With his PR teams, he repeats the billions invested in the Olympics and praises the PR benefits of the Games.
“It’s our job to turn it into a positive,” he says, admiring his miniature model of the city.
Contributions are also tough in real life. In the Paris Olympics, open water swimming and the swimming leg of the triathlon will be swum in the Seine, and France has spent about 1.4 billion euros to clean the river.
In addition, the mayor Anne Hidalgo has promised that public swimming beaches will be opened along the Seine next year. The promise is unique, as swimming has been prohibited in the river for over a hundred years.
So the news of coliform bacteria was the last thing Hidalgo’s office wanted to hear during the Games.

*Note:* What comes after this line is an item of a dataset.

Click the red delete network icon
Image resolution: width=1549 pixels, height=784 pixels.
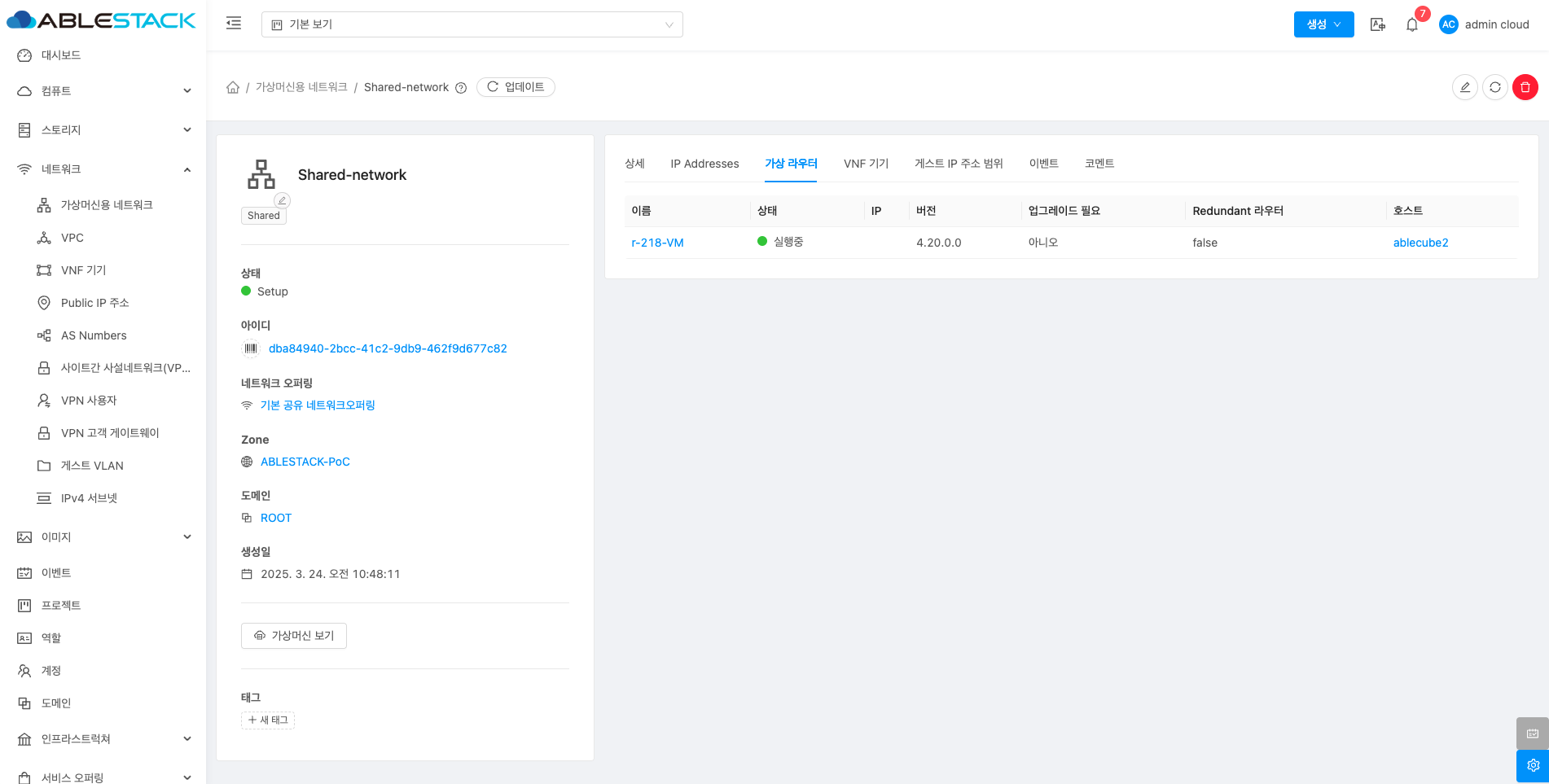click(1525, 87)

For everything luckily, the mayor’s PR team seems to have talent that surpasses the ingenuity of even the film’s colleagues. A week ago, Hidalgo took a dip in the Seine for a swim while the townspeople and the international media admired it.
“A little cool but clean,” the mayor was reported to have said.
Little by little, the swimming part of the Olympics has become a media spectacle, where real life imitates a movie inspired by real life.
Little it’s terrible. Movies and TV series have predicted Trump’s rise to the presidency, terrorist attacks and the corona pandemic.
When life starts imitating a dystopian horror movie, we are in dangerous waters.
We’ll see what else emerges from Seine’s competition pool.